### Data shown:
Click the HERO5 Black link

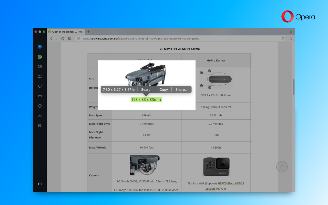(x=226, y=183)
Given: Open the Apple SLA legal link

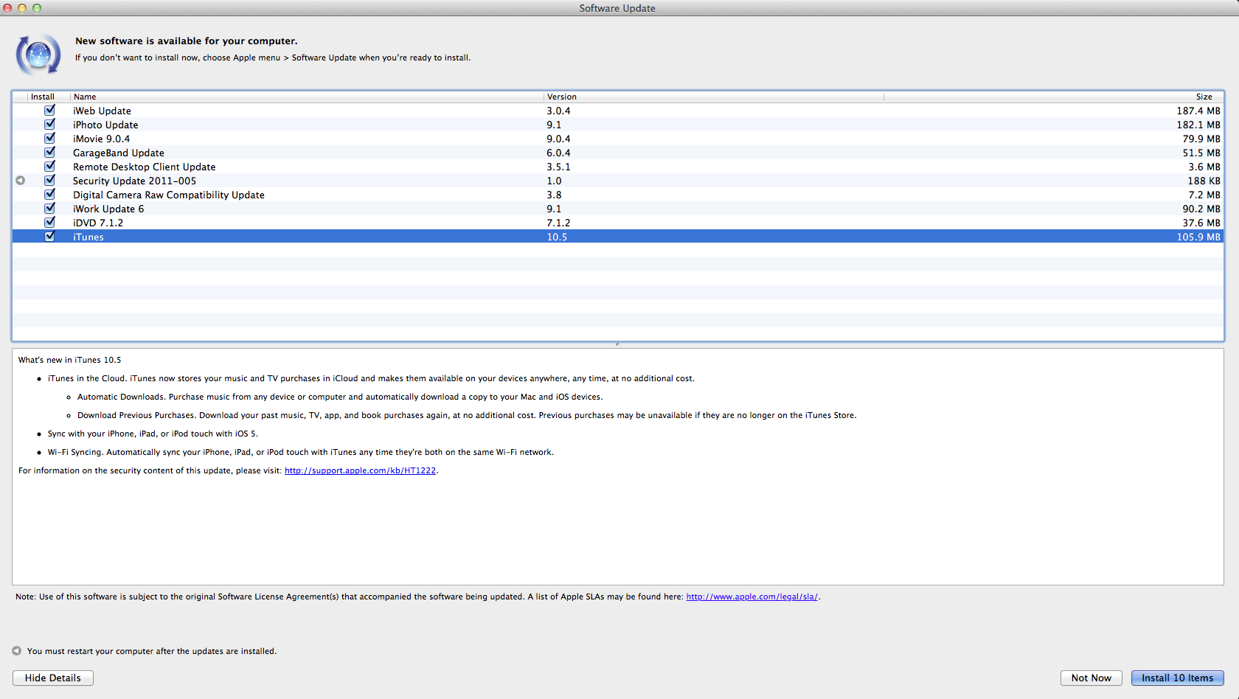Looking at the screenshot, I should point(752,597).

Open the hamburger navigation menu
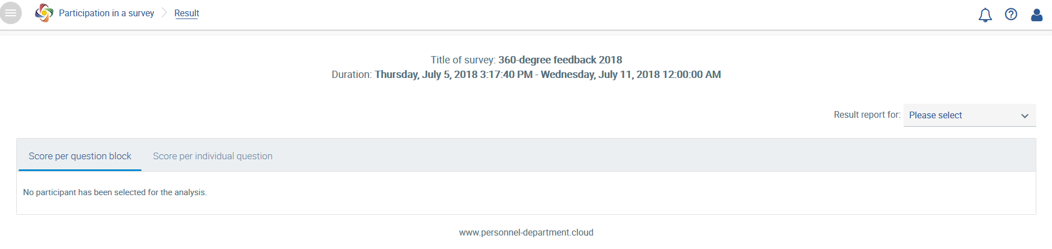(11, 13)
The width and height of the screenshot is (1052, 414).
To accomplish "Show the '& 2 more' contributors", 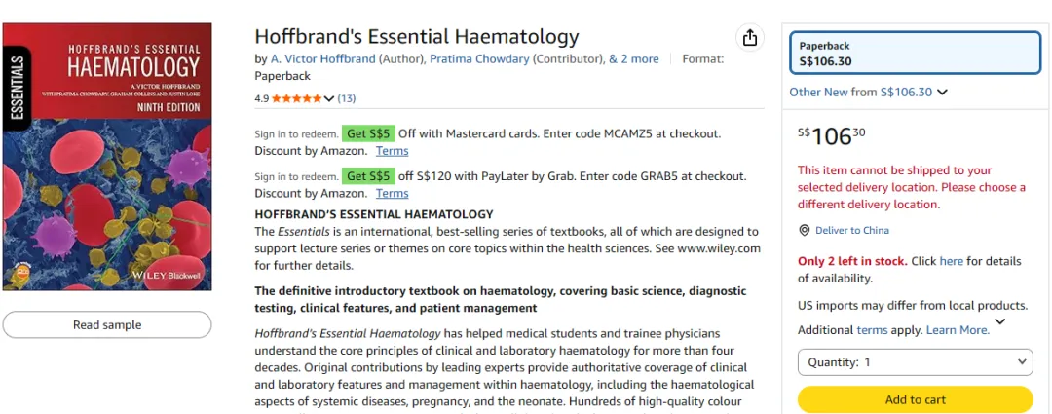I will coord(634,59).
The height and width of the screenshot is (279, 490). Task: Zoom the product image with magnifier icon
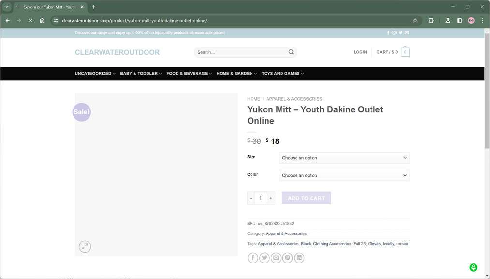coord(85,247)
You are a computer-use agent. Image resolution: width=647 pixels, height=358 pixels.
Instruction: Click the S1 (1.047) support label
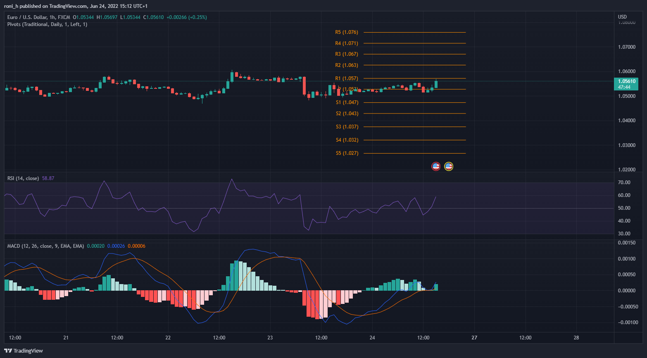(347, 102)
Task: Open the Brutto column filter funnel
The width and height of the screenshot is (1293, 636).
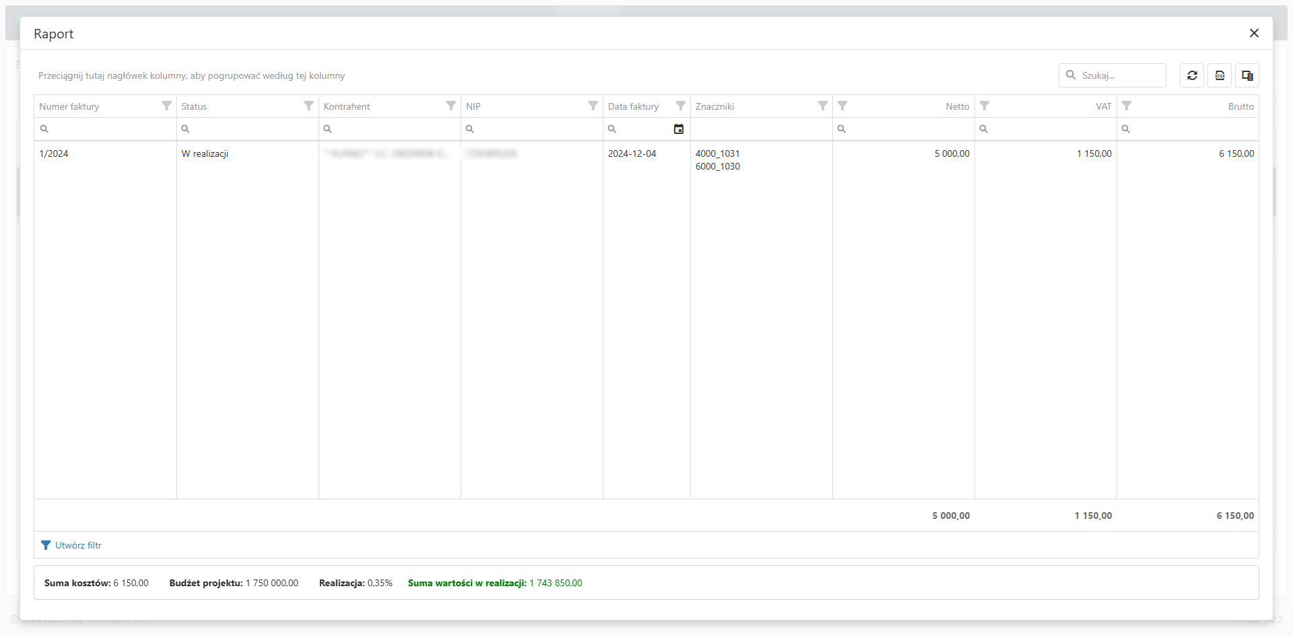Action: point(1127,106)
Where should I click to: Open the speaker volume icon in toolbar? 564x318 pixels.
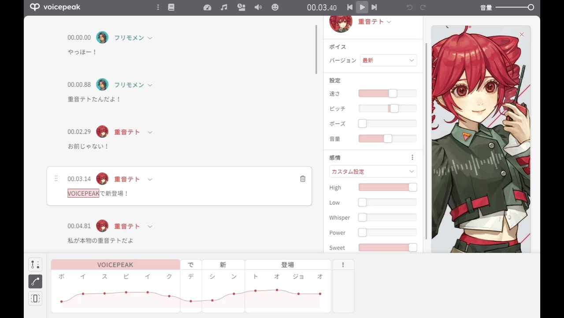258,7
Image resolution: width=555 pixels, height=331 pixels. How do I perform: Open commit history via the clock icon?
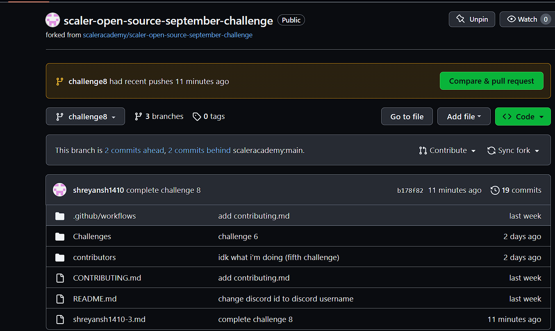(495, 190)
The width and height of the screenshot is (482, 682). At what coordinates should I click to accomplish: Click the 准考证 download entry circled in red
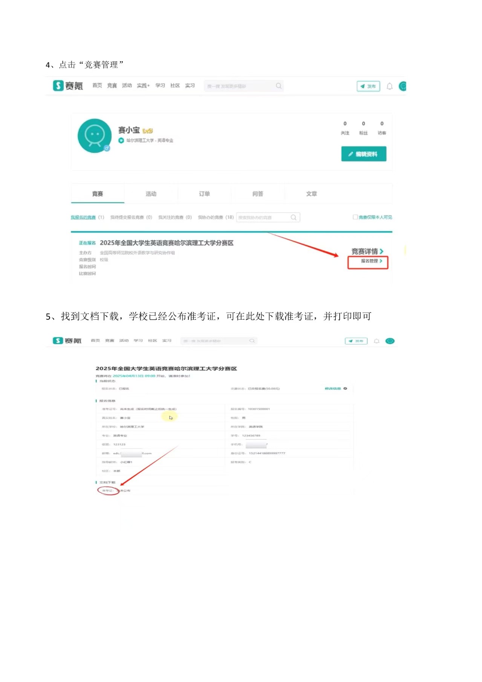point(108,490)
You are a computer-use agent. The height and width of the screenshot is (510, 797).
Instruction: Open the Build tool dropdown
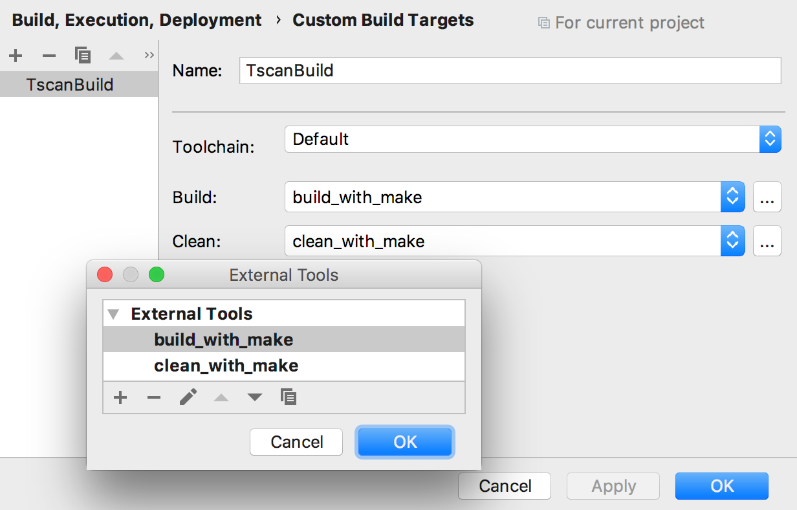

### Task to carry out:
Go through the records above and report how many lines contain "agent". Write the number only.

### Answer to the problem:
2